▶ Aufgabe 1
Drucke aus den Zeilen nach dem Text über die Strompreise unverändert jene, die zwischen der Zeile mit „Click the Host Port <none> value“ und der Zeile mit „Expand the Views“ stehen, beide eingeschlossen.

▶ Seite
────────────────────────────────────────

Wichtige Schritte der Energiewende
„Kein billiger Strom“ in Deutschland? Experte nennt wichtige Maßnahmen beim Strompreis
In Deutschland werde es keinen billigen Strom mehr geben, sagt ZEW-Ökonom Achim Wambach. Grund ist die Energiewende. Er fordert einen schnellen Netzumbau und flexiblere Preismodelle an.
Mannheim – Nach der Energiekrise und den enormen Strompreisen im September 2022 haben sich die Preise für Neukunden normalisiert und sind auf einem Niveau von vor dem kriegsbedingten Anstieg. Achim Wambach, Präsident des Leibniz-Zentrums für Europäische Wirtschaftsforschung (ZEW) in Mannheim hält das jedoch nur für eine „Momentaufnahme“.
Der Ausbau der erneuerbaren Energien sorge schrittweise für eine Entlastung der Haushalte und Betriebe, „weil mehr Leistung ans Netz“ gehe. „Zugleich kommen aber mittel- und langfristig eine Reihe preistreibender Faktoren hinzu“, sagte Wambach der Wirtschaftswoche. Der Ökonom erneuerte seine Aussage aus dem Februar: „Es wird in Deutschland keinen billigen Strom mehr geben.“
ZEW-Präsident macht erneuerbare Energien und Netze für hohe Stompreise in Deutschland verantwortlich
Als Grund für die relativ hohen Strompreise in Deutschland nennt der ZEW-Ökonom die Energiewende. Diese gebe es nicht zum Nulltarif. Einerseits treibe der Ausbau der Erneuerbaren die Preise. Vor allem nennt Wambach jedoch den Investitionsbedarf bei den Übertragungs- und Verteilnetzen.
Zusätzlich sieht er Deutschland standortbedingt im Nachteil. „Wir haben zu wenig Sonne und Wind und ein Großteil des Bedarfs an grünem Wasserstoff müssen wir künftig importieren“, sagte Wambach im Wirtschaftswoche-Interview. Der Strom werde deshalb in vielen Ländern auf Dauer günstiger sein. Nach reinen Zahlen beim Ausbau der Wind- und Solarenergie steht Deutschland tatsächlich gut da, wie eine Datenbank des belgischen Thinktanks Bruegel zeigt.
Bei der Frage der Versorgungssicherheit sieht Wambach Deutschland derzeit gut aufgestellt. Mit Blick auf die Zukunft sei diese jedoch „noch nicht befriedigend beantwortet“. Der Ökonom sieht Bedarf an neuen Kraftwerken. Dabei sei die Kraftwerksstrategie der Bundesregierung ein „guter erster Schritt“, aber viele Fragen blieben noch unbeantwortet.

────────────────────────────────────────

▶ Aufgabe 2
Gib aus dem Text über die Strompreise den Abschnitt zwischen „Zusätzlich sieht er“ und „Thinktanks Bruegel zeigt.“ wortgetreu aus, beide Stellen eingeschlossen.

Einige Zeilen
────────────────────────────────────────

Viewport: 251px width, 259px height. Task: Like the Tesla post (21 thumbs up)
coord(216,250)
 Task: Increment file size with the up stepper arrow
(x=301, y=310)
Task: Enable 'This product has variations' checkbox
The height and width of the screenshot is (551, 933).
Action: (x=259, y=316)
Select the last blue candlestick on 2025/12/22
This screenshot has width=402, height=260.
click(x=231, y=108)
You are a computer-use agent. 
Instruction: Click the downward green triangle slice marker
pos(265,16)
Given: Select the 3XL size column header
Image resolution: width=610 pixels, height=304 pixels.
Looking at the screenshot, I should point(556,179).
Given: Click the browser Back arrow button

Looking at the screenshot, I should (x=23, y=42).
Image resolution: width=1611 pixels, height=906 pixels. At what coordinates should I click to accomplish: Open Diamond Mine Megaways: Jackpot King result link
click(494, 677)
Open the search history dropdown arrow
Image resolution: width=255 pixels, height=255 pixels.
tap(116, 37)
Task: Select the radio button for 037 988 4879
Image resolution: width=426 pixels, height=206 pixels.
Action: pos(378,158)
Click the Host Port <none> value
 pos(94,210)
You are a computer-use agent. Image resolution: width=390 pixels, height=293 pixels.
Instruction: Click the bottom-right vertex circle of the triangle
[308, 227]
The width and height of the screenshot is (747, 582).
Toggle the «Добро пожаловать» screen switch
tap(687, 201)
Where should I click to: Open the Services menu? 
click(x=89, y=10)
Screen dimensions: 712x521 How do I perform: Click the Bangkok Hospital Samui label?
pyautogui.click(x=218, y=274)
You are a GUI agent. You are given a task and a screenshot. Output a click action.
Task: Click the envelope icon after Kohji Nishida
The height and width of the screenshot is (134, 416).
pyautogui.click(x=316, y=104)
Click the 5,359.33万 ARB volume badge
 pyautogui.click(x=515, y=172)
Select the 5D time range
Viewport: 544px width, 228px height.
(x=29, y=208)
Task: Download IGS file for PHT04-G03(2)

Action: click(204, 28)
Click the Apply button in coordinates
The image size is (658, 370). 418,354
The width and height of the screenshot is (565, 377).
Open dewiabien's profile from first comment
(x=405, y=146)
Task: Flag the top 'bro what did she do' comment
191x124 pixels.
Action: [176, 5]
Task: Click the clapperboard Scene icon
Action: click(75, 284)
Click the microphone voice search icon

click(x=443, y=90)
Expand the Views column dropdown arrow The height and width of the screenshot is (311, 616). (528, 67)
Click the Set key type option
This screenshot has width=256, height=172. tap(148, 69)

────────────────────────────────────────

▶ Fertige Antwort 1
Click the Host Port <none> value
 pos(94,210)
You are a computer-use agent. Image resolution: width=390 pixels, height=293 pixels.
Instruction: Click the bottom-right vertex circle of the triangle
[308, 227]
The width and height of the screenshot is (747, 582).
Toggle the «Добро пожаловать» screen switch
tap(687, 201)
Where should I click to: Open the Services menu? 
click(x=89, y=10)
Screen dimensions: 712x521 How do I perform: Click the Bangkok Hospital Samui label?
pyautogui.click(x=218, y=274)
You are a GUI agent. You are given a task and a screenshot. Output a click action.
Task: Click the envelope icon after Kohji Nishida
The height and width of the screenshot is (134, 416).
pyautogui.click(x=316, y=104)
Click the 5,359.33万 ARB volume badge
 pyautogui.click(x=515, y=172)
Select the 5D time range
Viewport: 544px width, 228px height.
(x=29, y=208)
Task: Download IGS file for PHT04-G03(2)

Action: click(204, 28)
Click the Apply button in coordinates
The image size is (658, 370). 418,354
The width and height of the screenshot is (565, 377).
Open dewiabien's profile from first comment
(x=405, y=146)
Task: Flag the top 'bro what did she do' comment
191x124 pixels.
Action: [176, 5]
Task: Click the clapperboard Scene icon
Action: click(75, 284)
Click the microphone voice search icon

click(x=443, y=90)
Expand the Views column dropdown arrow The height and width of the screenshot is (311, 616). (528, 67)

▶ Fertige Antwort 2
Zusätzlich sieht er Deutschland standortbedingt im Nachteil. „Wir haben zu wenig Sonne und Wind und ein Großteil des Bedarfs an grünem Wasserstoff müssen wir künftig importieren“, sagte Wambach im Wirtschaftswoche-Interview. Der Strom werde deshalb in vielen Ländern auf Dauer günstiger sein. Nach reinen Zahlen beim Ausbau der Wind- und Solarenergie steht Deutschland tatsächlich gut da, wie eine Datenbank des belgischen Thinktanks Bruegel zeigt.